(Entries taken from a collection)

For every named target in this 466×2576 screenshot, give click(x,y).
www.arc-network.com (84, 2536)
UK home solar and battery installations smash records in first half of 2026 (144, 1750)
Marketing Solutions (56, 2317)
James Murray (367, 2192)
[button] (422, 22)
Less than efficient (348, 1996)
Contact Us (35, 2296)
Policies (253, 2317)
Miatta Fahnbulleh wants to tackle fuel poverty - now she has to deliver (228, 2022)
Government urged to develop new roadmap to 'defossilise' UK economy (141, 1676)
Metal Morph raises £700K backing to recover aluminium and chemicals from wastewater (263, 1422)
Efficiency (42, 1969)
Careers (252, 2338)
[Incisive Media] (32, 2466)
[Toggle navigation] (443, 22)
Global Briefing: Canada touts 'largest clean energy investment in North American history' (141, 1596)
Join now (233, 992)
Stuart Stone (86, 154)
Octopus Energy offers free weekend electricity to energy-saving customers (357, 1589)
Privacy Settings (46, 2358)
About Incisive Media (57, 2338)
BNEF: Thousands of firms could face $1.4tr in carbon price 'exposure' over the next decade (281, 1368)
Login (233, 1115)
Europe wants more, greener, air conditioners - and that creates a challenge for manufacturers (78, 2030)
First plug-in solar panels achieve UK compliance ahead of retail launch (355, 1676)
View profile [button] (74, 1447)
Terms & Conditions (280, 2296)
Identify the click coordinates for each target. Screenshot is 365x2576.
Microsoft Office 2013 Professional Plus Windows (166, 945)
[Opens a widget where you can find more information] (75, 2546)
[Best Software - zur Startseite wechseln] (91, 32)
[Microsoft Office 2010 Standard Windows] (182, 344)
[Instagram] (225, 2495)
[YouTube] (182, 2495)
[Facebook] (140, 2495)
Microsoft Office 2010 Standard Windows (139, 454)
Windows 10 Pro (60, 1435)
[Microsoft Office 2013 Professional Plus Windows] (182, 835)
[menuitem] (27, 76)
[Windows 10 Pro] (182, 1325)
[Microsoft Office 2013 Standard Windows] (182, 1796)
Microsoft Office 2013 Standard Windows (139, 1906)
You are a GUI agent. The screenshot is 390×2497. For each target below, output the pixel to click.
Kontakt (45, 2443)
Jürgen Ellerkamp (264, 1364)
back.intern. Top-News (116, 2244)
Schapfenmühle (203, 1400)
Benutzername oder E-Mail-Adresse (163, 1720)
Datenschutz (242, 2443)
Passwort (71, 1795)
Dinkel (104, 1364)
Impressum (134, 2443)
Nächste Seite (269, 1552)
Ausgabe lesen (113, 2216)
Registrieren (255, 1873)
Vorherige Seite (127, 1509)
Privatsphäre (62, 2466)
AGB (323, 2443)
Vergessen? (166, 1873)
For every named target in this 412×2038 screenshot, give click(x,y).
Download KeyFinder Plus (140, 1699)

# WHAT THE TASK ASKS
For each line in the data that contains the string "this", give a copy of that line.

# RESULT
For every named target in this 466×2576 screenshot, give click(x,y).
For every named target in this 412×2038 screenshot, give click(x,y).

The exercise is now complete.